While we expect our outstanding convertible promissory notes to continue to be retired or converted into shares of common stock during the next 12 months, we cannot predict what our future derivative gains or losses will be in the future since such gains and losses are largely dependent upon the trading price of our common stock.

Gain / Loss on Settlement of Debt

Gain / loss on settlement of debt consists of the gains and losses that we recognized in connection with the retirement of outstanding debt and payment of outstanding invoices, and results when we issue shares of common stock having an aggregate value less than (in the case of gains) or greater than (in the case of losses) the outstanding principal amount of the applicable note and accrued interest thereon or the applicable invoice. We recognized a loss on the settlement of debt of $60,381 during the three months ended June 30, 2011. We did not recognize any gain or loss on the settlement of debt during the three months ended June 30, 2010. The difference of $60,381 was due primarily to our decision to pay off outstanding invoices during 2011 by issuing shares of our common stock having an aggregate value that was greater than the outstanding amount of the invoices.
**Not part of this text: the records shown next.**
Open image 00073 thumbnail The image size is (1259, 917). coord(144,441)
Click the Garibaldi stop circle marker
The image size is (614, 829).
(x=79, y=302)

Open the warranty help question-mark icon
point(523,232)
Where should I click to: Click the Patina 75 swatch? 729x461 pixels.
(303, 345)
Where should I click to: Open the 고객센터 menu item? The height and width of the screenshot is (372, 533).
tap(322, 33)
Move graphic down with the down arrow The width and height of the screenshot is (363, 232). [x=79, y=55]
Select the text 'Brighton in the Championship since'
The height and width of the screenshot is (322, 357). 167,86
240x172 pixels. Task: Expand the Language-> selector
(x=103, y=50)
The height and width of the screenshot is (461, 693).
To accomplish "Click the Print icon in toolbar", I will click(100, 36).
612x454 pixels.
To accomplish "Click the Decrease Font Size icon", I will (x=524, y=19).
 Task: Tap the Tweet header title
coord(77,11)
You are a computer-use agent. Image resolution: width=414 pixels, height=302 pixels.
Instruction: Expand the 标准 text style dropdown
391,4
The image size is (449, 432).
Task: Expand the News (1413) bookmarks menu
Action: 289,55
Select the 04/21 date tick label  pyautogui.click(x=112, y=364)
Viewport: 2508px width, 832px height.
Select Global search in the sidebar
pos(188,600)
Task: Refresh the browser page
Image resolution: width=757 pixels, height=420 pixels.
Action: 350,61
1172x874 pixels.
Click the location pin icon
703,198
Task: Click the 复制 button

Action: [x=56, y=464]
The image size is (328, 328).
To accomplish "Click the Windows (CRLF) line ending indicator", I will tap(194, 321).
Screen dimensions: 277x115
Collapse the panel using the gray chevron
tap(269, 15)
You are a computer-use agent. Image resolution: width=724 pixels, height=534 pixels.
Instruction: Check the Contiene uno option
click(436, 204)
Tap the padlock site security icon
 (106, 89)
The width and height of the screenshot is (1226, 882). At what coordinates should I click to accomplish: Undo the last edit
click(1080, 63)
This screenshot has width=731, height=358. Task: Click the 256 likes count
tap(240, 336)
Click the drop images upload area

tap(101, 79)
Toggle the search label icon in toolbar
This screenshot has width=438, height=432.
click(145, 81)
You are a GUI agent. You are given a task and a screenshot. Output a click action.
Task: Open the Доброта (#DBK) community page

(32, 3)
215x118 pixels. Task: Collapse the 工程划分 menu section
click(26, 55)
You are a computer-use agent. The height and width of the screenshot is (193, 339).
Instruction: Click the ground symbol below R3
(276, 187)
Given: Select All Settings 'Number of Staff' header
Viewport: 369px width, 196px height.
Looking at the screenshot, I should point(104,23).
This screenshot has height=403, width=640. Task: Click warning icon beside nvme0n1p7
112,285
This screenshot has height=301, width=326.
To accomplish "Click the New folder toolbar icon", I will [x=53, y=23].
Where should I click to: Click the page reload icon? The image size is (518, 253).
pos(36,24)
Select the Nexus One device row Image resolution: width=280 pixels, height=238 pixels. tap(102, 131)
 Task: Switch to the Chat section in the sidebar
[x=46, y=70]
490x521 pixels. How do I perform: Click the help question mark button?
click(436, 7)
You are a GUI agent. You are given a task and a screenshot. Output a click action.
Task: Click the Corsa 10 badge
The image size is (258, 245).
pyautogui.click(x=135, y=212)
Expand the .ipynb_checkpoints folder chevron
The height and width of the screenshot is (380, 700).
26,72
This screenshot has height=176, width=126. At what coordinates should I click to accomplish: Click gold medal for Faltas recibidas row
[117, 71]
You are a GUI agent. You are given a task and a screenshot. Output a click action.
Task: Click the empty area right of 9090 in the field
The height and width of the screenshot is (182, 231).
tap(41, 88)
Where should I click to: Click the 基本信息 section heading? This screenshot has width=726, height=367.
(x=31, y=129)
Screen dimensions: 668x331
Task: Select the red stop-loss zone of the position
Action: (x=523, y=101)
While we may incur additional gains and losses on the settlement of debt in the future in the event we pay off additional outstanding debts and invoices with shares of our common stock, we expect any such gains or losses to decrease as the amount of our outstanding debt decreases.

Gain / loss on settlement of debt consists of the gains and losses that we recognized in connection with the retirement of outstanding debt and payment of outstanding invoices, and results when we issue shares of common stock having an aggregate value less than (in the case of gains) or greater than (in the case of losses) the outstanding principal amount of the applicable note and accrued interest thereon or the applicable invoice. We recognized a loss on the settlement of debt of $80,644 during the six months ended June 30, 2011. We did not recognize any gain or loss on the settlement of debt during the six months ended June 30, 2010. The difference of $80,644 was due primarily to our decision to pay off outstanding invoices during 2011 by issuing shares of our common stock having an aggregate value that was greater than the outstanding amount of the invoices. While we may incur additional gains and losses on the settlement of debt in the future in the event we pay off additional outstanding debts and invoices with shares of our common stock, we expect any such gains or losses to decrease as the amount of our outstanding debt decreases.

Interest Expense

Interest expense consists of the interest and discount amortization costs that we incur on the debt obligations that we have. Interest and amortization expense decreased $1,622 to $21,906 for the three months ended June 30, 2011 from $23,528 for the three months ended June 30, 2010. The decrease of $1,622 was due primarily to our decision to retire certain of our debt obligations during 2010 that were outstanding during the three months ended June 30, 2010. We expect interest expense to decrease over the next 12 months as we continue to retire our remaining debt obligations.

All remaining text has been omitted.